To put it another way, “who” is used when you are talking about the person doing an action, as in “Who is going to the park?” However, “whom” is used when you are talking about the person that the action is happening to, like “To whom did you give the present?”

So, you use “who” for the person doing something, and “whom” for the person who is receiving the action.

How do I know whether to use ‘who’ or ‘whom’?

A common trick to help work out whether to use ‘who’ or ‘whom’, is to replace the word with “he” or “she”, and to see if it still makes sense. If it does, use ‘who’. If not, try “him” or “her”, and if the sentence makes sense, use ‘whom’.

So, for example, imagine you were writing the following sentence:

“The postman gave the letter to who?”

You would like to check if that “who” should really be “whom”. So, replace the “who” with “she”, and see how it reads:

“The postman gave the letter to she?”

That doesn’t sound right. Let’s try it with “her”.

“The postman gave the letter to her?”

That sounds correct.

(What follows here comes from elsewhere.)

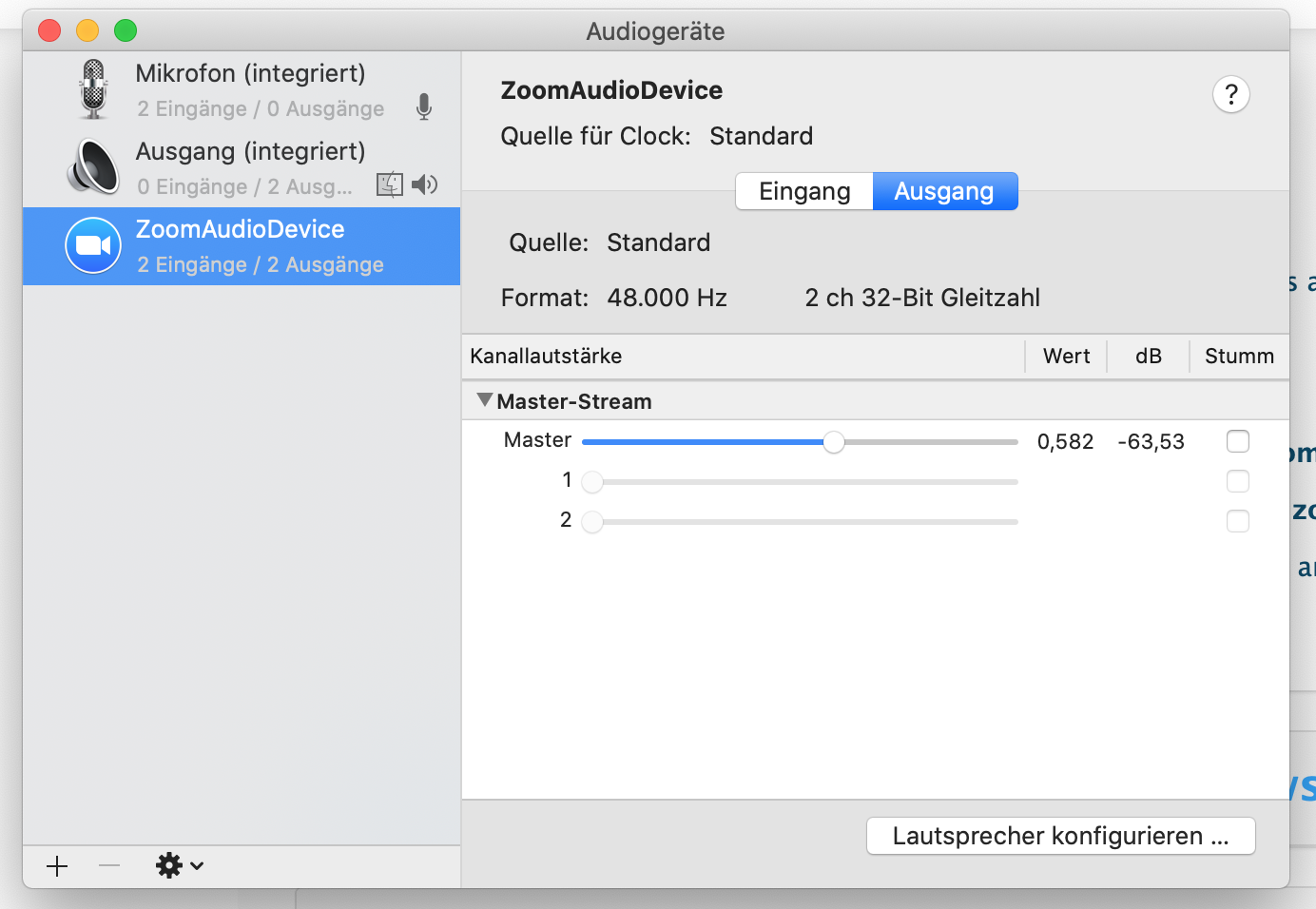1316x909 pixels.
Task: Click the ZoomAudioDevice camera icon
Action: 93,245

So, we know the correct word to use there is whom:

“The postman gave the letter to whom?”

Using ‘who’ in a sentence | who sentence examples

  • Can you tell me who is coming to the party tonight?
  • I wonder who ate the last slice of pizza.
  • Do you know who won the game last night?

Using ‘whom’ in a sentence | whom sentence examples

  • To whom did you speak on the phone last night?
  • The artist to whom the painting belongs remains unknown.
  • The person with whom I spoke yesterday was very helpful.